I have a project down the road that will require fast writes from PRU to ARM/system DRAM. But I'm not there yet.
For this project, my focus is on reading data (from SD card, eMMC, USB stick, network, etc) into DDR and then pushing it to the PRUs and then bit-bang out precise timing (using EGP). I am trying to avoid external circuit support and thus need deterministic timing. That's what got me very interested in the BBB. Perhaps others as well - what a great, low-cost, small-footprint combination of the scope/breadth/content/flexibility of Linux with these embedded real-time units.
Eventually it dawned on me that there will be some latency/non-deterministic timing unless I use the PRUs completely fenced-off from the system (ARM, DDR, etc). So I'm trying to identify when/where that non-determinism can occur (and conversely, where it cannot).
When I referenced "shared DRAM" I was sloppy, thinking it was clear in the context. I mean the 12k shared DRAM that is part of the PRU-ICSS. I see that, or the (2) individual 8k DRAMs as the "portal" to the ARM core (along with interrupts). I haven't coded it yet, but I think I'm pretty clear on pushing the data from userland to the PRUs (mmap() & /dev/mem as was offered above). I already have a use planned for the three scratchpad areas and using the broadside interface for single-instruction transfers. They appear to not be subject to any conflict other than the other PRU.

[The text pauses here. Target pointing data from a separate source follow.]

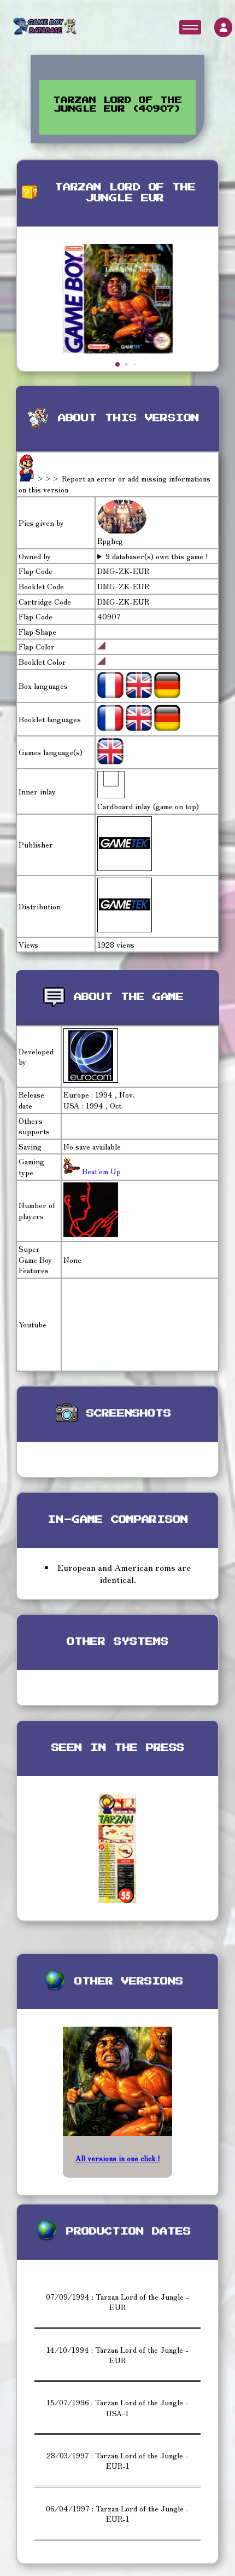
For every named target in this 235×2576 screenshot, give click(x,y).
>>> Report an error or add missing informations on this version (114, 484)
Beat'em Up (100, 1170)
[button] (117, 364)
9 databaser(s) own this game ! (156, 556)
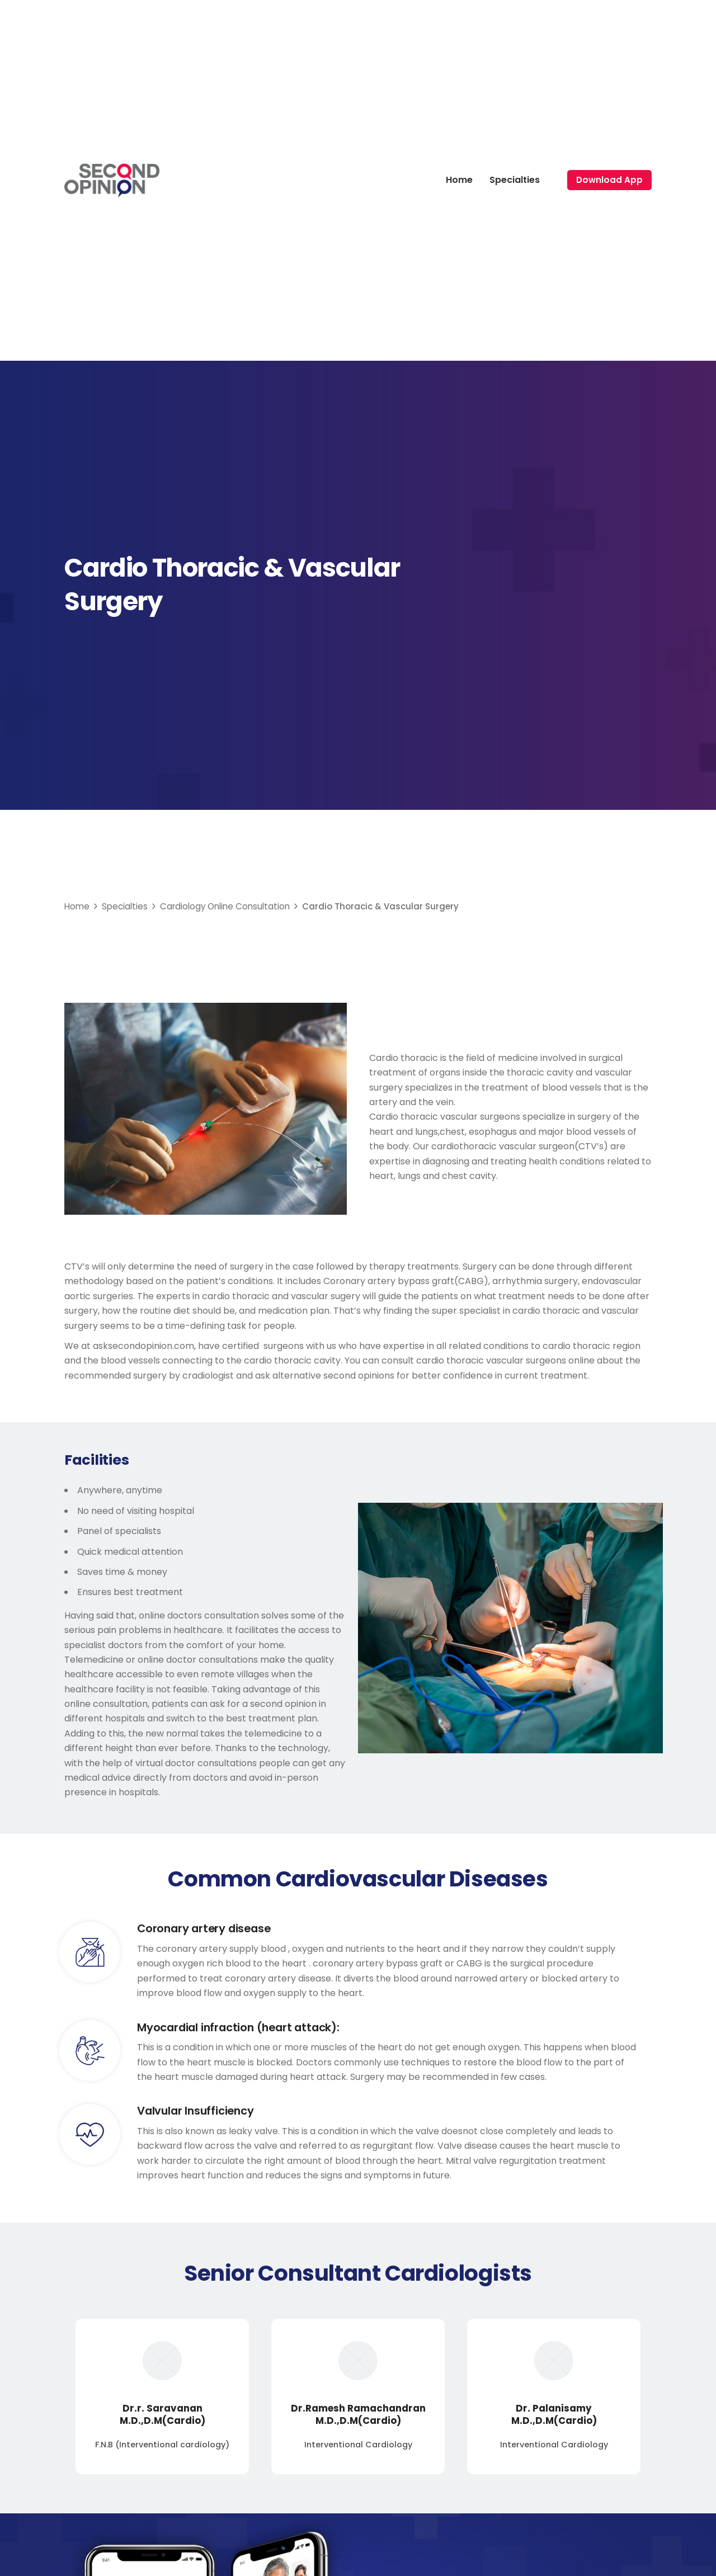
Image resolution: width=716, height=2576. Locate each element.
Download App (609, 180)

The point I'm trying to make is that from the TRM, it appears there is the possibility of some non-deterministic latency whenever using anything connected to the 32-bit PRU-ICSS bus. That is because the system (ARM) can access that bus through the OCP slave - and it will have to do that if it's going to be pushing data to the 12k or 8k PRU-ICSS DRAM. I think I can manage that (using interrupts to trigger the ARM to write the data and not start any timing critical steps until I can determine that write is complete). But when thinking this through, the question it has raised is this:
If I have both PRUs executing, won't they be (potentially) competing for access to the single 32-bit PRU-ICSS bus each time they access their "own" 8k DRAM or the "shared" 12k DRAM? Both PRUs can access all three of these memory locations, and the diagram seems to indicate there is only one path to them. And if this is true, then other than 12k being bigger than 8k, I don't see any advantage (or difference at all, other than having the same address in memory for either of the PRUs) between using the 12k or 8k DRAM from either PRU.
That's what I'm trying to verify, or be disabused of whatever mistake I've made.
To be specific, this is what I think will (can) happen:
ARM writing to 12k PRU shared DRAM can affect timing of PRU read/write to it's own 8k DRAM, the other PRU's 8k DRAM, as well as the 12k PRU-ICSS 12k shared DRAM
PRU0 reading/writing to either 8k DRAM or 12k DRAM can affect timing of PRU1 reading/writing to either 8K DRAM or 12k DRAM, even if the source/target of PRU0 is not the same as the source/target of PRU1
Any reads from system resources (through OCP master) are subject to stalls (e.g. peripherals, GPIO, ARM DDR)
Any writes to system resources (through OCP master) are also subject to stalls (but less likely) if the interconnect fabric has been saturated. (I was hoping I could get some rough idea of how much it takes to "saturate the interconnect fabric" - and do only writes contribute, or reads as well).
I will look at that BeagleLogic code and see if I can see how that was done. I'd still like to understand the underlying operation in more detail. Thanks.